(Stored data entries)
────────

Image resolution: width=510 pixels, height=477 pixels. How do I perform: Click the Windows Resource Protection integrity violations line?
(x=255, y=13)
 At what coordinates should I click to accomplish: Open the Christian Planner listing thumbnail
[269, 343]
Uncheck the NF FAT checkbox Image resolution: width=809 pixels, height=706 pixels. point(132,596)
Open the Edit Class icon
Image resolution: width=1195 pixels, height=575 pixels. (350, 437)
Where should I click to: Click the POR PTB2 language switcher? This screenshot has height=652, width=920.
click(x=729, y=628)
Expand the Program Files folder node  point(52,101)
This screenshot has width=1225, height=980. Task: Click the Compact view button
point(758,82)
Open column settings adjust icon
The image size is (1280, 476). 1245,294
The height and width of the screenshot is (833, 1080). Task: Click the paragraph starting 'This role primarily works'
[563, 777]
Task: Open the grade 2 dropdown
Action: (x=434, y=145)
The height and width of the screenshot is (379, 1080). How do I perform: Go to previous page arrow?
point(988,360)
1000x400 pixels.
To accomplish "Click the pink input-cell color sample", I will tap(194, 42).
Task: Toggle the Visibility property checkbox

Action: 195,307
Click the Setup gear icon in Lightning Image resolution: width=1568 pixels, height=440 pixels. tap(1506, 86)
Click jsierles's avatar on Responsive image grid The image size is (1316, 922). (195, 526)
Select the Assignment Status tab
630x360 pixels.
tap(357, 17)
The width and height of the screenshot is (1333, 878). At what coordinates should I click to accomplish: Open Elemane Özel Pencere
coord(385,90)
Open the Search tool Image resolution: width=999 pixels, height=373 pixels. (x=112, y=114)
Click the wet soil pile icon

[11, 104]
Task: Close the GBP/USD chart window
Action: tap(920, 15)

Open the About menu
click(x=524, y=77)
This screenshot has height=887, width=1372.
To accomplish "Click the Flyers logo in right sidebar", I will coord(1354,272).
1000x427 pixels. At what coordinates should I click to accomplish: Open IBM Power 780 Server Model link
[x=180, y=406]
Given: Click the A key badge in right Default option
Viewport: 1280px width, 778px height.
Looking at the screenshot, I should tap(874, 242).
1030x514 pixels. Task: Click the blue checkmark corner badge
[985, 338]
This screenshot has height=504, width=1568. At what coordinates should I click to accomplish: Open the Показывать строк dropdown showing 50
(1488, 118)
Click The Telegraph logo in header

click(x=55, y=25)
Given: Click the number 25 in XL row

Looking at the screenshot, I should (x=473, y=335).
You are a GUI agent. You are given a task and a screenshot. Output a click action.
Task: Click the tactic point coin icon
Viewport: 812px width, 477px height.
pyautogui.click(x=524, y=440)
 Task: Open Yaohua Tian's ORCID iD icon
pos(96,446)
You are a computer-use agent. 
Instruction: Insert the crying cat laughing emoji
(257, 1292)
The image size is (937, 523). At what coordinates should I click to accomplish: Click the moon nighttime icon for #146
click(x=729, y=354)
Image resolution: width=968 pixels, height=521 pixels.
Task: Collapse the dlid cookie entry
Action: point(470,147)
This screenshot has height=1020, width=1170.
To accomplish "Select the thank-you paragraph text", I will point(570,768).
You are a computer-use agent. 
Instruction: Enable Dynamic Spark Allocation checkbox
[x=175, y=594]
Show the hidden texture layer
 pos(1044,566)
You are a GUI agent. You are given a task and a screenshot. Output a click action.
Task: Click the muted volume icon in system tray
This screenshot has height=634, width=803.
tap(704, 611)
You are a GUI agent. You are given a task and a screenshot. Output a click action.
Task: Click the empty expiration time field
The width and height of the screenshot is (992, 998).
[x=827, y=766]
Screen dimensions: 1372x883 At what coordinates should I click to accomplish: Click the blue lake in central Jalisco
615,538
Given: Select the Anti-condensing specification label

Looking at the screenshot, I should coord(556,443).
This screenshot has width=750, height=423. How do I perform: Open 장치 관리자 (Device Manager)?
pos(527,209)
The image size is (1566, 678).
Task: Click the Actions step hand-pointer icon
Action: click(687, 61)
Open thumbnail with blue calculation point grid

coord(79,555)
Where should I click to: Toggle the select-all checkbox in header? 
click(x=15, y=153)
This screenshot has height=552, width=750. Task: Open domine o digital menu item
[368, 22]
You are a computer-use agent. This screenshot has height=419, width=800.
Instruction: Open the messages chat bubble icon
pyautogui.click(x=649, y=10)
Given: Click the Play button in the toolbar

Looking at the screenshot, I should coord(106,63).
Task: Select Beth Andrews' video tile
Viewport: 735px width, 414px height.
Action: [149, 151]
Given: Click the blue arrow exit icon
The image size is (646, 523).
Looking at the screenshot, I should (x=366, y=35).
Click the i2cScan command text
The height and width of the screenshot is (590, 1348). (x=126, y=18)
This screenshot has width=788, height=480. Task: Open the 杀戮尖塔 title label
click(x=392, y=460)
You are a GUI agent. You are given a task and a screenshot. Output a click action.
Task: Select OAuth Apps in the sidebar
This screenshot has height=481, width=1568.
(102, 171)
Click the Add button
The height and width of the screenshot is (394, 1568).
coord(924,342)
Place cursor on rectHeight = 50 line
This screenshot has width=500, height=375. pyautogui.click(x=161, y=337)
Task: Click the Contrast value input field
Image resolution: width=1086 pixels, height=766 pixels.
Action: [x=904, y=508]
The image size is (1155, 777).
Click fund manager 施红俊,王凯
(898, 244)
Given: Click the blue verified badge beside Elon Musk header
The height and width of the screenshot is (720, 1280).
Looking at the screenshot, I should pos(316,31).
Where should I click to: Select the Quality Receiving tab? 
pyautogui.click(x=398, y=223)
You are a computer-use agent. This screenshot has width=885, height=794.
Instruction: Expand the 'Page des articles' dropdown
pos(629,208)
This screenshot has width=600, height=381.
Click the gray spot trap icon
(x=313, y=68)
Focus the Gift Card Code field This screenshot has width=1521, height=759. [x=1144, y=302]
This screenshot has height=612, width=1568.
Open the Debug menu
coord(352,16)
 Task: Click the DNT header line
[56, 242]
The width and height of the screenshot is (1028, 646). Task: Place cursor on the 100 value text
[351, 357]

────────

== What is needed ==
Set down again, word for word, the stretch of records from the line with "Given: Click the blue verified" to the line with "has width=885, height=794.", both of those lines included.

== Your solution ==
Given: Click the blue verified badge beside Elon Musk header
The height and width of the screenshot is (720, 1280).
Looking at the screenshot, I should pos(316,31).
Where should I click to: Select the Quality Receiving tab? 
pyautogui.click(x=398, y=223)
You are a computer-use agent. This screenshot has width=885, height=794.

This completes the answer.